Dale Martin wrote in "Sex and the Single Savior",

"One of the central goals of much of my writing over the past several years has been to undermine a common assumption, common among lay Christians as well as scholars: that the Bible 'speaks' and our job is just to 'listen.' Repeatedly we encounter biblical scholars talking as if the text of the Bible contains certain, identifiable 'meaning' that it 'communicates' to us, and our task is to be as passive as possible and 'receive' that message without distorting it too much. My scholarship, on the other hand, has attempted to highlight the activities of interpretation by which people 'make meaning' of the biblical texts. I have insisted that the texts don't 'speak'--except in the most tenuous of metaphorical senses of that term--and that we humans have to do lots of hard work to interpret the text before they have any meaning at all." (p. 1)

"One regularly comes across a certain tone in debates about Christian ethics, a tone by which one or both parties in the debate seem to say, 'Don't blame me!
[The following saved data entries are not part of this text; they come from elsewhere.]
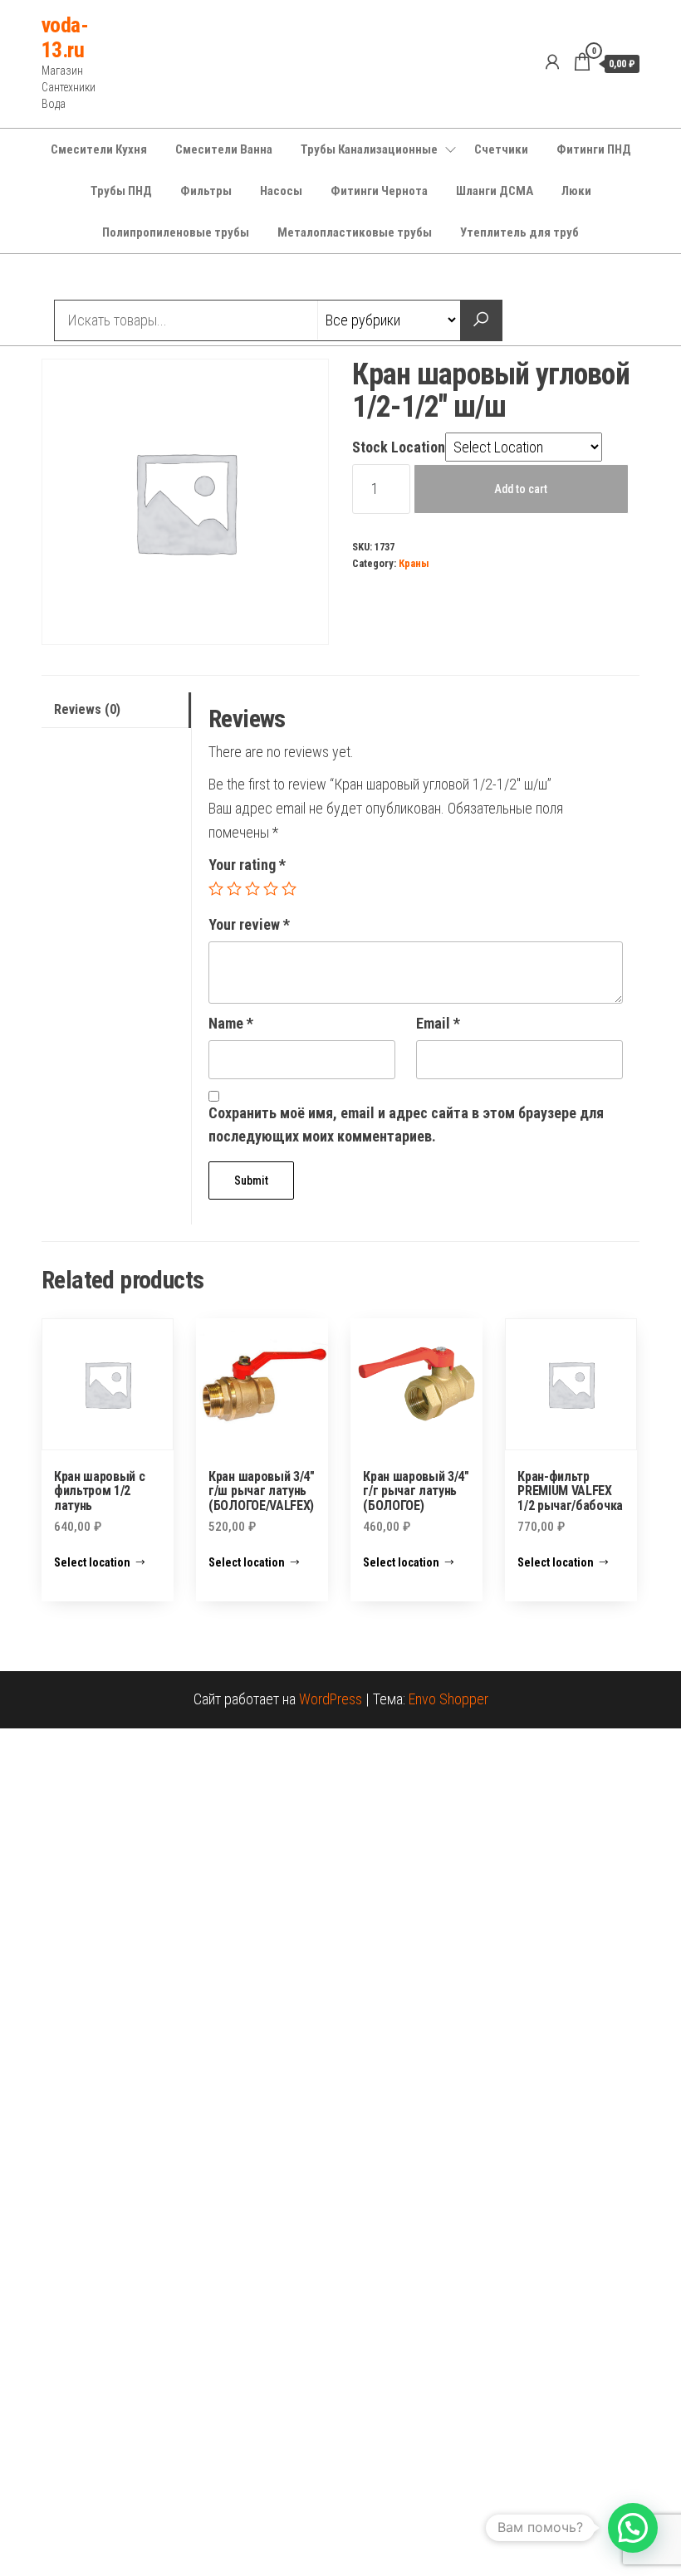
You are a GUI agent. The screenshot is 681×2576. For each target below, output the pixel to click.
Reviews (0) (87, 709)
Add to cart (520, 489)
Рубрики (102, 278)
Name (230, 1023)
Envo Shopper (448, 1699)
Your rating (247, 864)
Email (438, 1023)
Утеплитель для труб (519, 232)
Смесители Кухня (99, 149)
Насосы (281, 190)
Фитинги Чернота (379, 190)
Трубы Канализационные (369, 149)
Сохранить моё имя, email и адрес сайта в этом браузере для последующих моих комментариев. (406, 1125)
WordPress (330, 1699)
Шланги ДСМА (494, 190)
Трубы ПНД (121, 190)
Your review (249, 924)
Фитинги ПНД (593, 149)
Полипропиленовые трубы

I'm not opposed to gay people (or the ordination of women, or name your issue). The Bible is. The Bible tells us..." Such people never admit that the Bible doesn't actually talk. They do not acknowledge their own interpretive processes by which they have arrived at what they think the Bible 'says.' People throughout history, therefore, have committed grave ethical offenses--supporting slavery, oppressing women, fighting unjust wars, killing, torturing, and harming their fellow human beings--under the cover of 'the Bible says.' As long as the text itself is thought to provide its own interpretation or to constrain or direct its own meaning, the ethical and political responsibility of interpreters can be masked, denied, or slighted. Immoral interpretations can be--and have been--blamed on the text rather than the interpreter."

Sorry for the large quotes but here is a scholar who speaks on the subject much better than I can and says that we often bring much more of our selves to the interpretation of the text than simply faith. And all of this extra stuff has the potential to be not just wrong but harmful.